The bedToBigBed program can be run with several additional options. For a full list of the available options, type bedToBigBed (with no arguments) on the command line to display the usage message.

Examples

Example #1

In this example, you will create a bigChain custom track using an existing bigChain file, bigChain.bb, located on the UCSC Genome Browser http server. This file contains data for the hg38 assembly.

To create a custom track using this bigChain file:

Construct a track line that references the file:

track type=bigChain name="bigChain Example One" description="A bigChain file" bigDataUrl=http://genome.ucsc.edu/goldenPath/help/examples/bigChain.bb linkDataUrl=http://genome.ucsc.edu/goldenPath/help/examples/bigChain.link.bb

Paste the track line into the custom track management page for the human assembly hg38 (Dec. 2013).
Click the "submit" button.

Custom tracks can also be loaded via one URL line. This link loads the same bigChain.bb track and sets additional display parameters in the URL:

http://genome.ucsc.edu/cgi-bin/hgTracks?db=hg38&position=chr22_KI270731v1_random &hgct_customText=track%20type=bigChain%20name=Example %20bigDataUrl=http://genome.ucsc.edu/goldenPath/help/examples/bigChain.bb %20linkDataUrl=http://genome.ucsc.edu/goldenPath/help/examples/bigChain.link.bb%20visibility=pack

After this example bigChain is loaded in the Genome Browser, click into a chain on the browser's track display. Note that the details page displays information about the individual chains, similar to that which is available for a standard chain track.

Example #2

In this example, you will create your own bigChain file from an existing chain input file.

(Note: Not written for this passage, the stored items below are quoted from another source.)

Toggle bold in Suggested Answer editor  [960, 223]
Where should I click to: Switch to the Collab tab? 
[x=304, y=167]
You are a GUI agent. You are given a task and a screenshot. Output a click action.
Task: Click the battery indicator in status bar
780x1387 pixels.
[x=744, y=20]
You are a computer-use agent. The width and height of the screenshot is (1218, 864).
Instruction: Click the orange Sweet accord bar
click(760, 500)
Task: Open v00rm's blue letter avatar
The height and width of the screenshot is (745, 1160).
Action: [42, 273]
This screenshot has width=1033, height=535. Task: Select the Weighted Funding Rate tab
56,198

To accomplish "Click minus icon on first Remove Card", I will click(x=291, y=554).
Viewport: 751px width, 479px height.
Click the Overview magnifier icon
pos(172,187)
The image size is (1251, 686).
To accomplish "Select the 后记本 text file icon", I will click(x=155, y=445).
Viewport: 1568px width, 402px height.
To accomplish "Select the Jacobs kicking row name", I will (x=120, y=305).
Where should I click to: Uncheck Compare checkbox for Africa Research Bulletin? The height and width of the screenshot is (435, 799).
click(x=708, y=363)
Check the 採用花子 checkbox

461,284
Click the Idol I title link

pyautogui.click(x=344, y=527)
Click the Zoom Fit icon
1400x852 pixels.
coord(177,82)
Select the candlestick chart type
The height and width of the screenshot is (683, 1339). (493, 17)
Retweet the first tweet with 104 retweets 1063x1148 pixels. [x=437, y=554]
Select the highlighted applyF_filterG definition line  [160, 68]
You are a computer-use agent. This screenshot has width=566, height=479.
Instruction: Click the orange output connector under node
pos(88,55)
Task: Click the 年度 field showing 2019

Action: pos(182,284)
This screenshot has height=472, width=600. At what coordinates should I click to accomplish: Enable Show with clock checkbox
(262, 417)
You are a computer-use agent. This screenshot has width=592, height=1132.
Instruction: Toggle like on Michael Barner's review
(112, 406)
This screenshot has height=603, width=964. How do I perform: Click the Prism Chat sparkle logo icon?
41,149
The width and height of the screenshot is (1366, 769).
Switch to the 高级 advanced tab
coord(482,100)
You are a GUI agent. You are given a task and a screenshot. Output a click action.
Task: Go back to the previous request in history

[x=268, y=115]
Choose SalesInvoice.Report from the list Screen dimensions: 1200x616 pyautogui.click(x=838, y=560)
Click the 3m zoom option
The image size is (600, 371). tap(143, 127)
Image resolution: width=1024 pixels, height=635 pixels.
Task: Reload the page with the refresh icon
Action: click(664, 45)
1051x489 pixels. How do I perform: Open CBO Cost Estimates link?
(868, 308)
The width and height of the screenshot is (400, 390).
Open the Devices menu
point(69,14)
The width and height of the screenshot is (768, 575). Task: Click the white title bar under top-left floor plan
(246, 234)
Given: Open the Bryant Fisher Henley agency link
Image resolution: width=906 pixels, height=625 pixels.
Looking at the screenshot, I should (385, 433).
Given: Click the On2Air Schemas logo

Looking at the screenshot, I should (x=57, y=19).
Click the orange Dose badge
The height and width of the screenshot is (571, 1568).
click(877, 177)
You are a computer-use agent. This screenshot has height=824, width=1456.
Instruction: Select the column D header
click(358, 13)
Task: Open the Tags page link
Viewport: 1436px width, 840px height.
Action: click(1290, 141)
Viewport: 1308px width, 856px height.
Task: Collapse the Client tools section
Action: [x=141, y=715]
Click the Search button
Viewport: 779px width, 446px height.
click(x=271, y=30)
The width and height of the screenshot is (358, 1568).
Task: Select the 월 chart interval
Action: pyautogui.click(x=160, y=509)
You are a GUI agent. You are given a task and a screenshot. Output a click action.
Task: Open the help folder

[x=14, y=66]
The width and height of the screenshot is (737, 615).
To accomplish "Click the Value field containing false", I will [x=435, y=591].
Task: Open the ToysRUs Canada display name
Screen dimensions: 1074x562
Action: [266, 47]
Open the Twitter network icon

Save this chain file to your computer (Step 1 in Creating a bigChain track, above).
Save the autoSql files bigChain.as and bigLink.as to your computer (Step 2, above).
Download the bedToBigBed and hgLoadChain utilities (Step 3, above).
Save the hg38.chrom.sizes text file to your computer. This file contains the chrom.sizes for the human hg38 assembly (Step 4, above).
Run the utilities in Steps 5-7, above, to create the bigChain and bigLink output files.
Place the newly created bigChain (bigChain.bb) and and bigLink (bigChain.link.bb) files on a web-accessible server (Step 8).
Construct a track line that points to the bigChain file (Step 9, above).
Create the custom track on the human assembly hg38 (Dec. 2013), and view it in the Genome Browser (Step 10, above).

Sharing your data with others

If you would like to share your bigChain data track with a colleague, learn how to create a URL by looking at Example 6 on this page.

Extracting data from the bigChain format

Because the bigChain files are an extension of bigBed files, which are indexed binary files, it can be difficult to extract data from them. UCSC has developed the following programs to assist in working with bigBed formats, available from the binary utilities directory.

bigBedToBed — converts a bigBed file to ASCII BED format.
bigBedSummary — extracts summary information from a bigBed file.
bigBedInfo — prints out information about a bigBed file.

As with all UCSC Genome Browser programs, simply type the program name (with no parameters) at the command line to view the usage statement.

Troubleshooting

If you encounter an error when you run the bedToBigBed program, check your input file for data coordinates that extend past the the end of the chromosome. If these are present, run the bedClip program (available here) to remove the problematic row(s) in your input file before running the bedToBigBed program.